Vertical Aerospace’s chief executive says the decision to delay the service entry of its VX4 by two years came after a deep engineering-led review of the electric air taxi’s progress, but he insists there will be no further timeline slippage.
UK-headquartered Vertical on 12 November disclosed the shift, pushing certification and service entry to 2028 from a previous goal of late 2026.
The move is part of a “rebaselining” of the firm’s activities implemented by Stuart Simpson after becoming chief executive in May, stepping up from his previous post as chief financial officer.
Conducted over an “eight- or nine-week period”, the review was led by Vertical’s engineering team and reflects “all the learnings of the last two years”.
“This is what they came up with – 2028 – and they are committed, motivated, the plans are underpinned, detailed and bottom-up and we are ready to go,” he says.

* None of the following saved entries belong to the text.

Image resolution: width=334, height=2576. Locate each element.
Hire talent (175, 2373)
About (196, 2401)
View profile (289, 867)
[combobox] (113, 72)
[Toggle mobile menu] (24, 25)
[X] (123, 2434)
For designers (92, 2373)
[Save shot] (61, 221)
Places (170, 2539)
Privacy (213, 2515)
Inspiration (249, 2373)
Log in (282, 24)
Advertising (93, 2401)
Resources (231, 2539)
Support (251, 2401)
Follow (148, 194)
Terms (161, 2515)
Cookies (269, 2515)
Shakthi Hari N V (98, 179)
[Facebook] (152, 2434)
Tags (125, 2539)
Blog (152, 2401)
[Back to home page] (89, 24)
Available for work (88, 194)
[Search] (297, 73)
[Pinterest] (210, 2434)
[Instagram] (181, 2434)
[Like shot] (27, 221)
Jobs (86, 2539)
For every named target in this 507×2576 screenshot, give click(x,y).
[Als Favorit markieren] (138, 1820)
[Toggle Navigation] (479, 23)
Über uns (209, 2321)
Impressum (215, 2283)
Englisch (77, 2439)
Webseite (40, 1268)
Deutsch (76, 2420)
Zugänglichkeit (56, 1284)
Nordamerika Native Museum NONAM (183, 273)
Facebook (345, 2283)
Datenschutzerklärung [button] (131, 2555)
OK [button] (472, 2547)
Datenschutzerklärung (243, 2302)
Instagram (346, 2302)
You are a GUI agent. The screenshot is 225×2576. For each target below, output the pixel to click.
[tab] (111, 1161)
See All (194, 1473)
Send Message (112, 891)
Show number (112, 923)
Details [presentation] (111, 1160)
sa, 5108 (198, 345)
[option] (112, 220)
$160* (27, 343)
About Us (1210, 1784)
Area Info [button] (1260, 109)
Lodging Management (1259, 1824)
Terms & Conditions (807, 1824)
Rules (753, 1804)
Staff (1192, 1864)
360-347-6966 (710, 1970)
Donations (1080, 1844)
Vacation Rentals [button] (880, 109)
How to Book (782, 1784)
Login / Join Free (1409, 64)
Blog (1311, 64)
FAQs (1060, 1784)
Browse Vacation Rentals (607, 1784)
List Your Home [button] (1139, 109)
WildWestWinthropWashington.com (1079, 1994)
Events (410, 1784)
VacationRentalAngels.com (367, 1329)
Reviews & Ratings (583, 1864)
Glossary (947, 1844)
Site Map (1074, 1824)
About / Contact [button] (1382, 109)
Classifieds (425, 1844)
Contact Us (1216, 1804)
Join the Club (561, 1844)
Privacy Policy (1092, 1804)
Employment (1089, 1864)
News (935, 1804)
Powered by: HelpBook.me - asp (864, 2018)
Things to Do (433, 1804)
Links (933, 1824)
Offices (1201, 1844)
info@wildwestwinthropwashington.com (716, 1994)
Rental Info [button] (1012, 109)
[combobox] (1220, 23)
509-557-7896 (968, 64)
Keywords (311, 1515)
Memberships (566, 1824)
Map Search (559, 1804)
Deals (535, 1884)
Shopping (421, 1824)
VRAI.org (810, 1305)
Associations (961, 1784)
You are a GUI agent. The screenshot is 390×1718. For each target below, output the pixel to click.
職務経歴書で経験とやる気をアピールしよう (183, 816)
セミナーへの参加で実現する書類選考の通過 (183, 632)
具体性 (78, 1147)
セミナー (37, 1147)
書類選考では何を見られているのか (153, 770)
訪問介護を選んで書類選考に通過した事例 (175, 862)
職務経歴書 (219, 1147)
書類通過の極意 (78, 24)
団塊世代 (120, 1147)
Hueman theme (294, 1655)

Simpson insists it is “not a marketing-led plan” but is “grounded in the reality that we can and will deliver on this”.
He says customer reaction has been positive, praising Vertical’s “honesty and certainty” despite the delay being a “difficult moment to [raise with] them”.
“There’s a huge obligation to be transparent to the market and our customers,” he says.
Customers will next week witness piloted, untethered flights of the VX4 prototype at the firm’s test centre in Kemble, southwest England, as part of one of its biannual ‘Pioneers’ events. On 12 November, Vertical announced the start of untethered flights – Phase 2 of its test campaign.
While Simpson says “no one single thing” is responsible for the delay, it is clearly in part driven by the first VX4 prototype being written off during a testing mishap in August 2023.
Simpson says that incident – caused by a propeller blade failure – was “deeply frustrating” as Vertical lost an asset “that we wanted to fly and gather engineering learnings from”.
The latest schedule shift is the second delay to the VX4: in 2023 Vertical announced certification had moved from 2025 to 2026.
But Simpson is clear there will be no more slippage to the timeline, adding: “I believe the team can deliver it; I don’t see why we shouldn’t.”
One potential stumbling block though is the absence of a firm financial footing. Vertical, its largest creditor Mudrick Capital, and founder and principal shareholder Stephen Fitzpatrick remain locked in three-way negotiations over a potential cash injection that would fund the business until the end of next year.
To date, no deal has been realised, with Fitzpatrick’s apparent unwillingness to see his stake diluted repeatedly raised as the stumbling block.
However, Simpson says this is far from the truth: “I can categorically state that this is not the case. I had these discussions with Stephen before I joined and he understands in a capital-intensive business… ultimately, unless you want to keep funding millions of dollars, there is a dilution.”
Simpson is unwilling to be drawn on the content of any deal or its likely timing, referring FlightGlobal to Vertical’s official line on the matter: “Discussions are ongoing regarding potential third-party investment. Vertical is optimistic that these discussions will result in a transaction that will provide funding further into 2025 and facilitate future fundraising opportunities.
“In parallel, Vertical continues to explore all alternative options available with respect to its funding needs,” it states.
But Simpson does take a positive sign from the current impasse: the fact that Vertical has two such “emotionally engaged, financially engaged investors” is a “brilliant place to be in”, he says.
Part of his remit since joining as chief executive has been to lay out how Vertical will go about, as he puts it, “pivoting from prototype to production”.
That will see the firm change from one focused on short-term goals to one with longer-term targets, or in other words making the transition from an entrepreneur-led business to “a normal corporate environment”.
While an engaged founder brings “incredible vision and relentless drive”, what Simpson adds is “a little bit of corporate structure and focus and rigour”, not least to address the “significant regulatory challenge [of] certifying a new type of aircraft”.
“I think we all felt – the board, Stephen and me – is that it was the right time to make that pivot and look to the horizon about bringing in production.”
The result of Simpson’s efforts to date was the release on 12 November of Flightpath 2030 – Vertical’s strategy to achieve market leadership before the end of the decade. “I’m incredibly proud of what we put out,” he adds.
Included was the promise that Vertical will deliver the first upgrades to the VX4 in 2030. Although the plan offers strong hints that this will see an increase in capacity from four to six passengers, Simpson says the developer is keeping its options open.
“We haven’t commented precisely what the upgrade is,” he says, noting that the airframer has “several options”.
“What I really want to do is sit with the customers and see how they want to leverage the effort,” he adds.
In the meantime, Vertical continues to analyse where to locate its first factory – one that will be capable by the end of the decade of producing the 200 or more aircraft per year promised in its Flightpath 2030 plan.
Simpson says no decision has been taken beyond the fact that “we want to be based in the UK”, with its current home of southwest England “a very likely candidate”.
Six months in, Simpson is still relishing the role, despite, or perhaps because of the challenges involved.
“I get approached about roles all the time…but honestly I can’t think of a job I would rather do more,” he says.